What is being asked —
Going from the top of the data below, give again each line through the one containing "Добавить комментарий (338, 1206)", both ends kept.

Raw data —
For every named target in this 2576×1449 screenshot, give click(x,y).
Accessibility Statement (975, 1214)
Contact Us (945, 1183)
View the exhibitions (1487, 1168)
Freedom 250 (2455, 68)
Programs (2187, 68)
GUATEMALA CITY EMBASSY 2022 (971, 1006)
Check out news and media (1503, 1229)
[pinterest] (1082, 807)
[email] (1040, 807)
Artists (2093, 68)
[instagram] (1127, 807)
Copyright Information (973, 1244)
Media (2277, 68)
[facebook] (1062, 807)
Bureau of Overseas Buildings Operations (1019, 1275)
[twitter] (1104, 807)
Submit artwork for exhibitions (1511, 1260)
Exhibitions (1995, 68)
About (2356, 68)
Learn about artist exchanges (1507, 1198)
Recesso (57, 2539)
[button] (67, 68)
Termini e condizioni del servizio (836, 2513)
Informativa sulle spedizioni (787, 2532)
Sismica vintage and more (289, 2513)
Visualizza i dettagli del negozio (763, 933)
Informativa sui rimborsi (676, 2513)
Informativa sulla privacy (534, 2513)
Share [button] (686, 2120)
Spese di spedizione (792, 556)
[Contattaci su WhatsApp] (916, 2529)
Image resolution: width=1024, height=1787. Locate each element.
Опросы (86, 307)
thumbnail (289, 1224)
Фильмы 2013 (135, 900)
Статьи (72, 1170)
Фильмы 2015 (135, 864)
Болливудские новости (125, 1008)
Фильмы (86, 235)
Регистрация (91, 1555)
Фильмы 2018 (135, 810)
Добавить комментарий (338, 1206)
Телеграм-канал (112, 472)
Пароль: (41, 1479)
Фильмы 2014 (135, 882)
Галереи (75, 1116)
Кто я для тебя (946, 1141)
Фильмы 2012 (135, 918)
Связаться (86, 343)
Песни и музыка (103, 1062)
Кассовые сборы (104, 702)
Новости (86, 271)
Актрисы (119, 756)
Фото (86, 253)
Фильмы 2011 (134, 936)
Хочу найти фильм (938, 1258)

Task answer —
For every named target in this 2576×1449 screenshot, give click(x,y).
Accessibility Statement (975, 1214)
Contact Us (945, 1183)
View the exhibitions (1487, 1168)
Freedom 250 (2455, 68)
Programs (2187, 68)
GUATEMALA CITY EMBASSY 2022 (971, 1006)
Check out news and media (1503, 1229)
[pinterest] (1082, 807)
[email] (1040, 807)
Artists (2093, 68)
[instagram] (1127, 807)
Copyright Information (973, 1244)
Media (2277, 68)
[facebook] (1062, 807)
Bureau of Overseas Buildings Operations (1019, 1275)
[twitter] (1104, 807)
Submit artwork for exhibitions (1511, 1260)
Exhibitions (1995, 68)
About (2356, 68)
Learn about artist exchanges (1507, 1198)
Recesso (57, 2539)
[button] (67, 68)
Termini e condizioni del servizio (836, 2513)
Informativa sulle spedizioni (787, 2532)
Sismica vintage and more (289, 2513)
Visualizza i dettagli del negozio (763, 933)
Informativa sui rimborsi (676, 2513)
Informativa sulla privacy (534, 2513)
Share [button] (686, 2120)
Spese di spedizione (792, 556)
[Contattaci su WhatsApp] (916, 2529)
Image resolution: width=1024, height=1787. Locate each element.
Опросы (86, 307)
thumbnail (289, 1224)
Фильмы 2013 (135, 900)
Статьи (72, 1170)
Фильмы 2015 (135, 864)
Болливудские новости (125, 1008)
Фильмы (86, 235)
Регистрация (91, 1555)
Фильмы 2018 (135, 810)
Добавить комментарий (338, 1206)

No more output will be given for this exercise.